Nationality is not officially regarded as a qualification, as two of the founding members (Sadaharu Oh and Isao Harimoto) did not have a Japanese Nationality when Meikyukai was founded. However, only three non-Japanese players (Alex Ramírez, Alfonso Soriano, and Raidel Martinez) so far has met the milestone since foundation, and only Ramírez and Martinez are recognized as qualified members. As stated below, the reason being that, despite Soriano reaching the 2000 hits (2,097 hits) needed, almost all of those hits were in his years in MLB, and that the 2000 hit requirement was, as stated above, had to be achieved in NPB.

==Members==
===Current Members===
Active NPB/MLB players (as of the 2026 season) are indicated with an asterisk (*).

- Koji Akiyama
- Shinnosuke Abe
- Norichika Aoki
- Hiromasa Arai
- Takahiro Arai
- Masahiro Araki
- Michiyo Arito
- Hideto Asamura*
- Yu Darvish*
- Masahiro Doi
- Yutaka Enatsu
- Taira Fujita
- Yutaka Fukumoto
- Kosuke Fukudome
- Kazuya Fukuura
- Kyuji Fujikawa
- Atsuya Furuta
- Osamu Higashio
- Masaji Hiramatsu
- Yoshihisa Hirano*
- Tadahito Iguchi
- Atsunori Inaba
- Takuro Ishii
- Hitoki Iwase
- Tomoaki Kanemoto
- Hideji Katō
- Kazuhiro Kiyohara
- Hiroki Kokubo
- Norihiro Komada
- Kimiyasu Kudo
- Takumi Kuriyama*
- Hiroki Kuroda
- Tomonori Maeda
- Raidel Martinez*
- Makoto Matsubara
- Naoya Masuda*
- Hideki Matsui
- Kazuo Matsui
- Shinya Miyamoto
- Norihiro Nakamura
- Hideo Nomo
- Kenjiro Nomura
- Yohei Oshima*
- Michihiro Ogasawara
- Sadaharu Oh
- Alex Ramírez
- Hayato Sakamoto*
- Kazuhiro Sasaki
- Isao Shibata
- Ichiro Suzuki
- Keishi Suzuki
- Shingo Takatsu
- Masahiro Tanaka*
- Yukio Tanaka
- Motonobu Tanishige
- Kazuyoshi Tatsunami
- Takashi Toritani
- Seiichi Uchikawa
- Koji Uehara
- Kazuhiro Wada
- Tsutomu Wakamatsu
- Hisashi Yamada
- Koji Yamamoto
- Masahiro Yamamoto
- Hiroyuki Yamazaki
- Tetsuya Yoneda

===Honored Members===
Deceased players who died during their membership are considered as "Honored Members".

- Shinichi Etoh
- Isao Harimoto
- Yoshinori Hirose
- Kazuhisa Inao
- Hiromitsu Kadota
- Takao Kajimoto
- Sachio Kinugasa
- Manabu Kitabeppu
- Masaaki Koyama
- Mutsuo Minagawa
- Choji Murata
- Minoru Murayama
- Shigeo Nagashima
- Katsuya Nomura
- Yasunori Oshima
- Katsuo Osugi
- Morimichi Takagi
- Kazuhiro Yamauchi

===Former Members and Non-Inductees===
Masaichi Kaneda, Kenichi Yazawa, Tsuneo Horiuchi were once members of Meikyukai, but later quit due to their own reasons.

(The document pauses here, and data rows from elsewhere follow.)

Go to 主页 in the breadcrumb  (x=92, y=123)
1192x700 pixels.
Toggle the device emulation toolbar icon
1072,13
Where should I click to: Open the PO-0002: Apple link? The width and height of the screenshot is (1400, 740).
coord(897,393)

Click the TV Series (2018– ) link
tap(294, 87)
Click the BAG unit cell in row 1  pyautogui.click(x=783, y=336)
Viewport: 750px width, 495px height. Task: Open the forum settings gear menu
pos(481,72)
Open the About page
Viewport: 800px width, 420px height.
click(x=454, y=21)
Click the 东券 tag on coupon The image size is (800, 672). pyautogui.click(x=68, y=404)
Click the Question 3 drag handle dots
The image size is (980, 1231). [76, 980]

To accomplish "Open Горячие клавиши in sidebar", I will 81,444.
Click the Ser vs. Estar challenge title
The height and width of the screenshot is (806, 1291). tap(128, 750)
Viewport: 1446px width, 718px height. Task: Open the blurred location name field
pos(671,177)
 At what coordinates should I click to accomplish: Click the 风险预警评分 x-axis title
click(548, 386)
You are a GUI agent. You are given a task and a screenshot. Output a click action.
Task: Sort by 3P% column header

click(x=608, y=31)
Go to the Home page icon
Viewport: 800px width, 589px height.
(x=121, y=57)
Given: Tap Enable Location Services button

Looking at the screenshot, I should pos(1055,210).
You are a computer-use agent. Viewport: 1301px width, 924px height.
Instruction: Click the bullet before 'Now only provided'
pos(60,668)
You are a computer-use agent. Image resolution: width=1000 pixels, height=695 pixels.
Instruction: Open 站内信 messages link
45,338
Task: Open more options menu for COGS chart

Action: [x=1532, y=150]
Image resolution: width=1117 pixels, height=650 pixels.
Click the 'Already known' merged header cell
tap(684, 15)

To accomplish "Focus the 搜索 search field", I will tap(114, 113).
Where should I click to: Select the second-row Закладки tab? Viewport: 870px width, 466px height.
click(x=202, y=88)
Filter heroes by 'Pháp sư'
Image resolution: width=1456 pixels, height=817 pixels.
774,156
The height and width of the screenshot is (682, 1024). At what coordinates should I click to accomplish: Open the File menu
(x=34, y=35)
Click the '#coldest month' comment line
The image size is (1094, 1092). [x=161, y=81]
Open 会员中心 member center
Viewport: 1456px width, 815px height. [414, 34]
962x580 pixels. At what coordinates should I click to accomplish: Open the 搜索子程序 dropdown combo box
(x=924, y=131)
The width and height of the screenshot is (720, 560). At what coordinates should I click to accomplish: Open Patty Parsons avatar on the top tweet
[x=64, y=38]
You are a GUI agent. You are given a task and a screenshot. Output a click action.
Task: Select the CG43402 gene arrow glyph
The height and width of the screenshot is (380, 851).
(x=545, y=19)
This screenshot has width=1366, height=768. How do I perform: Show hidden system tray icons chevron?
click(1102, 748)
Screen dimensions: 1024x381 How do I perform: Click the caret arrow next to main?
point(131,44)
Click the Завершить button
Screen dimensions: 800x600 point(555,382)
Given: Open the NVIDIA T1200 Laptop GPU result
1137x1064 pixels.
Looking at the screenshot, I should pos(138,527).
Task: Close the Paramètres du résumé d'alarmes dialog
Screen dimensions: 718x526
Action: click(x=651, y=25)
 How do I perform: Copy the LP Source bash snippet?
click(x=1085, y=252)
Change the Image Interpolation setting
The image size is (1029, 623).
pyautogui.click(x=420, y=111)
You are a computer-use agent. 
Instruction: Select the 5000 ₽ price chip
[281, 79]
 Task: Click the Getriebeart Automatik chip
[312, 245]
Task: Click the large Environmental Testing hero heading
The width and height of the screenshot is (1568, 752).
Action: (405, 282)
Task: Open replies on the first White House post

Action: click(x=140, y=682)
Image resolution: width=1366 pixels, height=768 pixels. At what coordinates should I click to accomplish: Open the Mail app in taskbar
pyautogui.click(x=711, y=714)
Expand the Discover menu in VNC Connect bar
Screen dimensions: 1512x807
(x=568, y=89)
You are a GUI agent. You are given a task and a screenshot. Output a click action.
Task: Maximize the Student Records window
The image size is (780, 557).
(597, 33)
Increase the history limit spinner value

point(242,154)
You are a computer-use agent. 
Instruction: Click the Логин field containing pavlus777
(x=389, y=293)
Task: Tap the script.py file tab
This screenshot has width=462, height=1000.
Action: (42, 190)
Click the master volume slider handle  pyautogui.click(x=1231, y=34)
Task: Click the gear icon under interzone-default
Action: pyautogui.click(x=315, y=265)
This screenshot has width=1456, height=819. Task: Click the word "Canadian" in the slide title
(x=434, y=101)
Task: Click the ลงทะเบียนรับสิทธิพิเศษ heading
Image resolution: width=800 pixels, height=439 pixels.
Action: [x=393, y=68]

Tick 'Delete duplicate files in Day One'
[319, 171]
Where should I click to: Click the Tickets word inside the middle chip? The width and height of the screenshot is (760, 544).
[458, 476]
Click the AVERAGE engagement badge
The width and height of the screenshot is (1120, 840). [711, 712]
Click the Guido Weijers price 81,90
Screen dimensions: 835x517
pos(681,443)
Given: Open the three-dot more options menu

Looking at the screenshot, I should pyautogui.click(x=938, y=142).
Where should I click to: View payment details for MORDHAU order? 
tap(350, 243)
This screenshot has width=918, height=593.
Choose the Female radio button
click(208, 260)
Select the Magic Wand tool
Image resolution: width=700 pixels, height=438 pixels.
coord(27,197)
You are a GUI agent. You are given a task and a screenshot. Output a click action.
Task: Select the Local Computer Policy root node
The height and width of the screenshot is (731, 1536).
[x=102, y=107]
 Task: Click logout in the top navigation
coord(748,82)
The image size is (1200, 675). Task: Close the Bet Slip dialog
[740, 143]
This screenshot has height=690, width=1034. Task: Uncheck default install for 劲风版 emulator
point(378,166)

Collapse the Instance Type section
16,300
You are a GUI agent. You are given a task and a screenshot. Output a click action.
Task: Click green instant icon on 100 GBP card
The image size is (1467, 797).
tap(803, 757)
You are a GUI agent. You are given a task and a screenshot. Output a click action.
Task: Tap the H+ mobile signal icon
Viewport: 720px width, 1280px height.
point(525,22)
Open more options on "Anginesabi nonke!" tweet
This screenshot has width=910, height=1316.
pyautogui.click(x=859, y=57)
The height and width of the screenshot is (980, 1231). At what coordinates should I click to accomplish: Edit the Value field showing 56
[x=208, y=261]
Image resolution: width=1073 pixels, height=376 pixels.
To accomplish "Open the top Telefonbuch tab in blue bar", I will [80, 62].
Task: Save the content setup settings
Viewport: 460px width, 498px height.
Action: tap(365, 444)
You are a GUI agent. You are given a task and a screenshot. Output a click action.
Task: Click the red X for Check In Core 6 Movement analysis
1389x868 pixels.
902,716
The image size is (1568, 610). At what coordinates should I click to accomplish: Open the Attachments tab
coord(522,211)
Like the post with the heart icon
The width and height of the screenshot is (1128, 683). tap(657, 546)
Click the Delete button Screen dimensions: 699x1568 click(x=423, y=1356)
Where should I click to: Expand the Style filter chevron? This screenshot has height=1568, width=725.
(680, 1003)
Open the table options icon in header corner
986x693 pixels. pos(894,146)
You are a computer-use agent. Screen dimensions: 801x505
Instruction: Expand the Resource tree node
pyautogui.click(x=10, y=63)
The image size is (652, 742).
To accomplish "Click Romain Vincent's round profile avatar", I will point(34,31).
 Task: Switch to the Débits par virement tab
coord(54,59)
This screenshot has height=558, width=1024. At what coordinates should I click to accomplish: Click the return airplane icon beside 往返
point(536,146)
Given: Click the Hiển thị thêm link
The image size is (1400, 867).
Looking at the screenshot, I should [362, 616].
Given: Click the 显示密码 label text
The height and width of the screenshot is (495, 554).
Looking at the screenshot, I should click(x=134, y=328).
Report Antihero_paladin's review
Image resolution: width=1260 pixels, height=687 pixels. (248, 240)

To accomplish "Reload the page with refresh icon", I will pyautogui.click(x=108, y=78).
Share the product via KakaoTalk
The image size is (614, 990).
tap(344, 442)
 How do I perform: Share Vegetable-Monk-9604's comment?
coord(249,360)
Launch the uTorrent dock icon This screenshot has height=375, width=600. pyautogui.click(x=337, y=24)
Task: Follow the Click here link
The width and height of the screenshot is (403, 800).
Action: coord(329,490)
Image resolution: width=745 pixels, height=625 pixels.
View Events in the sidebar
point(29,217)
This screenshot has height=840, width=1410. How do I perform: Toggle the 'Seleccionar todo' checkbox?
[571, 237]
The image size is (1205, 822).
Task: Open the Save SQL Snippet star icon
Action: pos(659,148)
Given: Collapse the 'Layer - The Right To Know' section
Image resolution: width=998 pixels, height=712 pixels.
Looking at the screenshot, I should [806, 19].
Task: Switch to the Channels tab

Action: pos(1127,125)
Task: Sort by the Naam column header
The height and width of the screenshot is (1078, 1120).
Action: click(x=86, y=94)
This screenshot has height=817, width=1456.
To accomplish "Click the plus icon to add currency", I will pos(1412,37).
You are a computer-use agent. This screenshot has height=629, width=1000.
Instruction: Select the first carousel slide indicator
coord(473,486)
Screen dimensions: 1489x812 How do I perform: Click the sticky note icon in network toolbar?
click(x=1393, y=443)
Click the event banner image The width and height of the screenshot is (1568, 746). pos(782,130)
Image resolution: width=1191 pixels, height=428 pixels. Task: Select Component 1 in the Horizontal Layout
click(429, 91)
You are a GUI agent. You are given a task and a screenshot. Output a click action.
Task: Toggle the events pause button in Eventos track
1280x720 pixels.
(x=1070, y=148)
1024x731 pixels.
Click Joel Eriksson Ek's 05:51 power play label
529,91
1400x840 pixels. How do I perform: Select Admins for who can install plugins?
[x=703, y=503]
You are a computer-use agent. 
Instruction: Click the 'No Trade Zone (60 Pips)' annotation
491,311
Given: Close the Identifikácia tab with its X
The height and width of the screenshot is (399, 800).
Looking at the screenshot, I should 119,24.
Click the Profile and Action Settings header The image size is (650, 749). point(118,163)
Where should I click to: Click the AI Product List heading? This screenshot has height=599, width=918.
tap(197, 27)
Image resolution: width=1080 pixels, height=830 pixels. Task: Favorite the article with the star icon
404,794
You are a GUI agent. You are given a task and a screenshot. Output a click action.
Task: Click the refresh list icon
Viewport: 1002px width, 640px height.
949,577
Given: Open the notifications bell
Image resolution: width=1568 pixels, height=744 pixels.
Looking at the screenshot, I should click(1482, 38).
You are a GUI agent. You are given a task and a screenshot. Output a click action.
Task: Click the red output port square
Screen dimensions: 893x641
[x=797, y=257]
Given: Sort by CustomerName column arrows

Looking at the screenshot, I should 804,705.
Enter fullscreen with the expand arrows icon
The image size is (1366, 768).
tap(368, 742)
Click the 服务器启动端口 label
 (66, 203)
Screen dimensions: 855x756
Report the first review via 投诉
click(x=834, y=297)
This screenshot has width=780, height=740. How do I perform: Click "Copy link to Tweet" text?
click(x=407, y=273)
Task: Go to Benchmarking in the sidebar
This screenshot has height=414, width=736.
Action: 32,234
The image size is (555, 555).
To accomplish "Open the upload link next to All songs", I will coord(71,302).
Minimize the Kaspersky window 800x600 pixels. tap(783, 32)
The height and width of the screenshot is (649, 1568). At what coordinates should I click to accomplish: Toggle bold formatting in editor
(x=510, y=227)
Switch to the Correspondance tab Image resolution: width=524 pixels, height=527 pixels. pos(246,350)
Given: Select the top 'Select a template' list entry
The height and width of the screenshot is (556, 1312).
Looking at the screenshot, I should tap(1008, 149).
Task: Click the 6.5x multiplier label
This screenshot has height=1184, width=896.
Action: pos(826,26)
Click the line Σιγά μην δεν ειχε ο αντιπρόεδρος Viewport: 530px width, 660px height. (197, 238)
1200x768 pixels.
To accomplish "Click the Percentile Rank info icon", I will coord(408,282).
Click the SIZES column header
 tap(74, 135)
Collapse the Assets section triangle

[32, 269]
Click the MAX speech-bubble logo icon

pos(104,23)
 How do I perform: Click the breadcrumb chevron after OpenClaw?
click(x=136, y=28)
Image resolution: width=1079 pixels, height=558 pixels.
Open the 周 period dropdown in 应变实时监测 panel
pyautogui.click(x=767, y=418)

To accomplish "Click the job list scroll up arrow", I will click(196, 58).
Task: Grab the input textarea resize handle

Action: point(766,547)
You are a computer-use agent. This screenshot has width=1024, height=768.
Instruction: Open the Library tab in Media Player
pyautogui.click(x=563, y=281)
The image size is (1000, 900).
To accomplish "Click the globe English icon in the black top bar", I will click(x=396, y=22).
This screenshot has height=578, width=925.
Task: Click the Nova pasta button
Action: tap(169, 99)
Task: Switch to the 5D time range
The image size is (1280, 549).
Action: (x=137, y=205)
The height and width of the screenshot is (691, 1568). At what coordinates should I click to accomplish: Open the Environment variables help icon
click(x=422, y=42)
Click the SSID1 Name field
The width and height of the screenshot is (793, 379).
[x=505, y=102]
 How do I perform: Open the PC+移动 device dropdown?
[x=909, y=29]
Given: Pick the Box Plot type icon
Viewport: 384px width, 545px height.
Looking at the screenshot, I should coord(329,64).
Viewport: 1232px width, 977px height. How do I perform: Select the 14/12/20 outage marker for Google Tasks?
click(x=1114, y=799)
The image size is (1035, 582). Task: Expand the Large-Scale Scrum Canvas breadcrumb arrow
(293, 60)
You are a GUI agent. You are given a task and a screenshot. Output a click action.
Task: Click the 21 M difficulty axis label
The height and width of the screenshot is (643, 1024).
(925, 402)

Hiromitsu Ochiai reached 2,000 hits in 1995, but declined membership because Kaneda and other members had repeatedly criticized him during his career.

First baseman Kihachi Enomoto (with 2,314 career hits) didn't decline membership, but never participated in any of the club's meetings or events before his death in 2012, and was not recognized as a formal member nor a honored member.

Left fielder and second baseman Alfonso Soriano (with 2,097 career hits) technically met the 2,000 hits requirement in 2013, but he was not recognized as a formal member. Many suggest his significantly low NPB career hit (only 2 out of 2,097) preventing him from being introduced.